Imagine a situation where there is a thread to which I decide to post a response. There may be quite some time between when I hit the "quote" button and begin to compose my reply and when I hit the "submit reply" button.
When my post appears my browser window positions my post the top of the window.
A) If someone has posted in the meantime I don't get to see it.
B) If I shut the window and go to the forum's lead page I don't see the 'new post' icon indicating that there are posts I haven't read.

I realise that there would be major hurdles to overcome in informing the 'new post' genie in vBulletin headquarters about which posts I have read, but would it be impossible to bring me to the posts which have come in in the interval when I am bring brought back from the compose reply window to the thread page?

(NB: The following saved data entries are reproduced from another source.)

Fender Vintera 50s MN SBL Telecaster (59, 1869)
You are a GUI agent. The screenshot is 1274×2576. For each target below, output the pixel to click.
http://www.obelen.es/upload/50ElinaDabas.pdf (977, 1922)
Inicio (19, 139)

This may well be a question for vBulletin themselves.


----------



## Nunty

Hi Tony 

If you preview your post and then scroll down, I believe you see all the posts in the thread, including any new ones since you started writing yours.

Or have I misunderstood the question?


----------



## maxiogee

Nun-Translator said:


> Hi Tony
> 
> If you preview your post and then scroll down, I believe you see all the posts in the thread, including any new ones since you started writing yours.
> 
> Or have I misunderstood the question?



No, you've understood me perfectly.
But one doesn't always preview - at least sloppy proofreading me doesn't


----------



## Nunty

You're right. I hardly ever preview. I usually post from the Quick Reply box. But if a lot of time has passed, I will preview just so I can see if someone has meanwhile said it before me and better than me.


----------



## Veggy

Hi, maxiogee, it might not be very comfortable but I memorize the number written on the main page near the thread and in the case someone posted before I had time ti post myself, I see the number has changed.
(this is if I understood well your question)


----------



## Agnès E.

Another solution, that I sometimes use: I open a second WR window before sending my reply, in order to check if other replies have been posted while I was writing, and be the able to adapt my own reply to the new preceeding ones.


----------



## Etcetera

Agnès E. said:


> Another solution, that I sometimes use: I open a second WR window before sending my reply, in order to check if other replies have been posted while I was writing, and be the able to adapt my own reply to the new preceeding ones.


I like this tip! Thank you Agnès.


----------



## .   1

I use IE and can simply scroll down from the response window and see any posts made after I started to reply.

.,,


----------



## mkellogg

I usually ctrl-click the thread title in the header of the page to see a fresh copy of the thread in a new window before posting if I take too long.  I think "Preview Post" would work, too.


----------